Not only does it remain uncertain where particles are when they are 
behaving like waves, but it remains impossible that they should be any 
one place in particular to do what they do. Feynman's enthusiasm 
mistakes a mathematical abstraction for a substantive conclusion -- a 
precise and excellent example of the Sin of Galileo. But Feynman knows 
better than this. He knows that successful mathematics in a successful 
theory does not mean that we understand what is going on. But he gets 
carried away, and it is always a temptation to explain what is not 
understood as something that cannot and need not be understood. We see 
that in the following passage: 
I am not going to explain how the photons actually "decide" whether to 
bounce back to go through; that is not known. (Probably the question 
has no meaning.) [p.24]

Not only does it have meaning but there is even an answer:  the photons 
both bounce back and go through, just as Schrödinger's Cat is both dead 
and alive. They can do that as waves. They can't do that as particles 
(unless we use an indefinite number of particles, even in single 
particle experiments, as Feynman does). Which is the problem. What the 
photon must "decide" is where it is going to be when the wave function 
collapses. This is the crux of quantum indeterminacy, and Feynman 
simply doesn't want to deal with it. 

But it is a problem larger than quantum mechanics. It is a problem of 
the metaphysics of possibility and probability, which no physicist or 
metaphysician (or physician) has done a very good job of dealing with. 
When we have just rolled three or four "boxcars" in a row (i.e. 12 on 
the dice), how do the dice then "know" that it is time to even out the 
statistical average by avoiding boxcars for a while in the future? Of 
course, the dice can't "know" because the earlier rolls of the dice 
have no physical effect on the later ones. But we have similar 
situations with sub-atomic particles. How do atoms of Uranium "know" 
that enough other atoms have decayed to account for the statistical 
half-life of the isotope, and that they need to wait, perhaps for 
millennia, to decay? Again, it looks like they can't "know," but the 
individual events just happen to conform to the statistical average. 
The standard response of the mathematician to give up at that point (or 
say that it is a question that "has no meaning") is now troubled by the 
results of the Einstein-Podolsky-Rosen (EPR) Paradox, discussed above. 
Distant particles, whose properties have some indeterminate quantum 
correlation, "know" instantaneously what happens to the other 
particles, if this implies determinate states. This happens 
without "hidden variables," i.e. without determinate but unknown 
properties of the particles. What it means is that the wave function is 
a physical connection and that its collapse is instantaneous, violating 
Special Relativity. If we apply this to dice throwing, it could mean 
that the dice do "know," without any Classical physical connection, 
what has happened in the past. 

Richard Feynman, of course, has no intention, and really no interest, in 
getting into such territory. His statement that the question of how 
particles "decide" where to go probably "has no meaning" is an 
afterthought in which fragments of philosophical theory bob like 
flotsam in the flood. What it would get Feynman, as a theory, is that 
Nature is incomprehensible because it cannot be understood, i.e. there 
is no meaning for understanding to get. If true, this would certainly 
justify his phlegmatic disinterest -- "theoretical physics has given up 
on that." But Feynman really expresses it more as a wishful thought, or 
as a decision, than as a real conclusion. It is a limit that he is 
willing to accept, because what interests him is the mathematical 
technique that is productive of the predictive results. That is the 
real stuff, and the philosophical questions, the metaphysics, are less 
important -- as, in physics, they actually are less important. 

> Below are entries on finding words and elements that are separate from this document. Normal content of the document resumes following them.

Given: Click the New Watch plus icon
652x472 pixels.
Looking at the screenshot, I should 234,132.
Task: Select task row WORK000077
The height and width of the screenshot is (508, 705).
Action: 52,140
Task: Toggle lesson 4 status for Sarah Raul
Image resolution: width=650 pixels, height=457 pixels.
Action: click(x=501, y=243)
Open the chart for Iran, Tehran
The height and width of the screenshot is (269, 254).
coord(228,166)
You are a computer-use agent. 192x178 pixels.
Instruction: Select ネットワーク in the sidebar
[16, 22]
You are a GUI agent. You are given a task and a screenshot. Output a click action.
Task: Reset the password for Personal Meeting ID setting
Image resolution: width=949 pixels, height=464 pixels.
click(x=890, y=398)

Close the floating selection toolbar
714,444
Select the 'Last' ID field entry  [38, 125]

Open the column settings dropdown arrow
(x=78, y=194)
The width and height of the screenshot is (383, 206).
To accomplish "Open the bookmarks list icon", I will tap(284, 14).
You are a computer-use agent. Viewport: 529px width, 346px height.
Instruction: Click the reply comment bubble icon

Feynman's quantum mechanics in the end benefits from the abstraction 
that is possible in scientific theories. Not all questions need to be 
answered, understood, or even addressed to have a successful theory 
with dramatic results. It is therefore no disqualification to Feynman's 
greatness that he didn't resolve the basic philosophical problems of 
quantum mechanics. Certainly nobody else has. What is of interest is 
his theory as an example of one direction in which we can go with 
particles alone, avoiding wave mechanics, even though, in the end, 
characteristics of wave mechanics (the "stopwatch") must be attached, 
rather extraneously, to the particles. This is revealing -- namely that 
the physical waves in fact cannot be dispensed with, as Feynman himself 
occasionally seems aware, as when he says that his "particles," 
hitherto the vindication of Newton, are actually "somewhat" like waves.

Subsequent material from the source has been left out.